First, here's an excerpt from an article that talks about the criminal standards for obstruction of justice:
The statutory language is broad: it covers any attempt, even unsuccessful, to “influence, obstruct, or impede” the administration of the law in a pending proceeding. As the Department of Justice U.S. Attorneys’ Manual explains, the crime is found on proof of three elements: “(1) there was a proceeding pending before a department or agency of the United States; (2) the defendant knew of or had a reasonably founded belief that the proceeding was pending; and (3) the defendant corruptly endeavored to influence, obstruct, or impede the due and proper administration of the law under which the proceeding was pending.”

As applied to the President and his staff, the first two elements appear to be a slam dunk. First, courts have given “proceeding” a broad definition. As the DOJ Manual notes, “the Sixth Circuit held that the term ‘proceeding’ is ‘of broad scope, encompassing both the investigative and adjudicative functions of a department or agency.’” The Russia investigation pretty clearly counts. Second, Comey himself had recently confirmed that the investigation was ongoing—in extremely public and publicized congressional hearings. So no relevant actor could claim he did not know or “have a reasonably founded belief” that the investigation was ongoing.

The questions here surround the third element. One must not merely “influence, obstruct, or impede” but also do so corruptly. Under § 1515(b), a corrupt state of mind requires intent: “acting with an improper purpose.” While the President routinely influences federal law enforcement at a high level—including prioritizing certain categories of crimes or appointing officials based on certain expertise that is bound to influence the Bureau’s work—those contacts would not be considered obstruction because in those scenarios, the President is acting with a proper purpose, his constitutional duty to take care that the laws be faithfully executed.

Ultimately the answer goes to the motives: Did the President or Attorney General intend for Comey’s firing to “influence, obstruct, or impede” the Russia investigation? Even if they had other reasons or goals—including perfectly lawful ones, such as concerns about the public’s perception of the FBI and the Director—if obstructing or impeding the Russia investigation was a goal, that would constitute obstruction of justice. Therefore, inquiries as to whether Trump’s conduct amount to obstruction will center on his motives.
https://www.lawfareblog.com/was-firing- ... on-justice

By late afternoon yesterday, the lie that the White House had been spinning all day, that the Deputy Attorney General Rod Rosenstein had been the one recommending Comey's firing and that Trump had merely accepted his recommendation had completely fell apart, after Rosenstein threatened to resign if that cover story wasn't withdrawn.
At a packed White House briefing Wednesday afternoon White House spokeswoman Sarah Huckabee Sanders offered some new explanations and some more detailed ones for how Trump reached his decision. The new narrative helps explain the president’s decision better, but also raises new and troubling questions.

Sanders, filling in for Press Secretary Sean Spicer, who is fulfilling Navy Reserve duties, said that Trump had in fact lost confidence in Comey over a period of time, a gradual erosion. She denied a New York Times report that Trump had asked the Justice Department to concoct a rationale for firing Comey, and said he had not requested that Rosenstein write his memo.

→ **DATASET ROWS**:
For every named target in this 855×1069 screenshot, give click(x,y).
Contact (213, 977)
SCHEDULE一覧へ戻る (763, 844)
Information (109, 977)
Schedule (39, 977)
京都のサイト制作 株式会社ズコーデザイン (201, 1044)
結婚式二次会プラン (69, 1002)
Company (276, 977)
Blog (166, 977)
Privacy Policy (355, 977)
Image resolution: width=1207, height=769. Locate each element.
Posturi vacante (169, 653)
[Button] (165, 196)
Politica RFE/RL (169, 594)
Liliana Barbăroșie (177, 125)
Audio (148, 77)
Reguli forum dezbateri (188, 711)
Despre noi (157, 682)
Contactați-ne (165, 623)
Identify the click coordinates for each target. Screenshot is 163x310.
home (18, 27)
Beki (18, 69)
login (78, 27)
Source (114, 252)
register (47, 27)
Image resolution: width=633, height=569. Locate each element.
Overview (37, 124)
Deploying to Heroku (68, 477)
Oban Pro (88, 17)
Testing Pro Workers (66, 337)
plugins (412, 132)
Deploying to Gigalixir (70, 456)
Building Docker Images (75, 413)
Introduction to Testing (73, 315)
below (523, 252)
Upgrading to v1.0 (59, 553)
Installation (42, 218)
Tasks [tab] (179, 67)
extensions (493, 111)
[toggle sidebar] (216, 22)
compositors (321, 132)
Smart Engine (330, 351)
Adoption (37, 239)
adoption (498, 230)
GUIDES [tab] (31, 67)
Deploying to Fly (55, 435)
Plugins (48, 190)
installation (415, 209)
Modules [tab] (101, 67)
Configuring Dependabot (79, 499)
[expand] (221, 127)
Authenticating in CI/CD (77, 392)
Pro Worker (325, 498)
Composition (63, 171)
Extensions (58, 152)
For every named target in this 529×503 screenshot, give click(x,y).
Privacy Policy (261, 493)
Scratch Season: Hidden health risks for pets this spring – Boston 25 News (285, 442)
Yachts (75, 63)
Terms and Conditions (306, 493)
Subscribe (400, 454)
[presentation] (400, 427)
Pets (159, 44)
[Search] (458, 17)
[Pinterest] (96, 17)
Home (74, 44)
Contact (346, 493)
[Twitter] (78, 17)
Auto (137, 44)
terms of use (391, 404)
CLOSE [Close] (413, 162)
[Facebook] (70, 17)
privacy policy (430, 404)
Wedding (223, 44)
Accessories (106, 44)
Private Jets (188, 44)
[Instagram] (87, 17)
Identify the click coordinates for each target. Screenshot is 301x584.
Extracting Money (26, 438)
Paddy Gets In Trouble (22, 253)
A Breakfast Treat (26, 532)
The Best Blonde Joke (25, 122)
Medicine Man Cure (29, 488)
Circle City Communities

→ **WHAT YOU NEED TO DO**: Extend the passage on obstruction of justice and the firing of Comey, picking up after its last sentence.

→ **WRITTEN RESPONSE**:
“No, the president had lost … confidence in Director Comey and frankly he’d been considering letting Director Comey go since the day he was elected,” Sanders said.

Yet moments later Sanders suggested that Trump had in fact asked for the memo. Rosenstein and Sessions were at the White House on Monday discussing an unrelated matter, she said, when Rosenstein asked to speak with Trump about Comey. He then laid out his concerns, and the president asked him to put them in writing. After receiving the memo the following day, on Tuesday, Trump decided to fire Comey.
https://www.theatlantic.com/politics/ar ... ey/526173/

Here's an excerpt from a much longer WaPo article that helps clear some of this up:
Every time FBI Director James B. Comey appeared in public, an ever-watchful President Trump grew increasingly agitated that the topic was the one that he was most desperate to avoid: Russia.

Trump had long questioned Comey’s loyalty and judgment, and was infuriated by what he viewed as the director’s lack of action in recent weeks on leaks from within the federal government. By last weekend, he had made up his mind: Comey had to go.

At his golf course in Bedminster, N.J., Trump groused over Comey’s latest congressional testimony, which he thought was “strange,” and grew impatient with what he viewed as his sanctimony, according to White House officials. Comey, Trump figured, was using the Russia probe to become a martyr.

Back at work Monday morning in Washington, Trump told Vice President Pence and several senior aides — Reince Priebus, Stephen K. Bannon and Donald McGahn, among others — that he was ready to move on Comey. First, though, he wanted to talk with Attorney General Jeff Sessions, his trusted confidant, and Deputy Attorney General Rod J. Rosenstein, to whom Comey reported directly. Trump summoned the two of them to the White House for a meeting, according to a person close to the White House.

The president already had decided to fire Comey, according to this person. But in the meeting, several White House officials said Trump gave Sessions and Rosenstein a directive: to explain in writing the case against Comey.

The pair quickly fulfilled the boss’s orders, and the next day Trump fired Comey — a breathtaking move that thrust a White House already accustomed to chaos into a new level of tumult, one that has legal as well as political consequences.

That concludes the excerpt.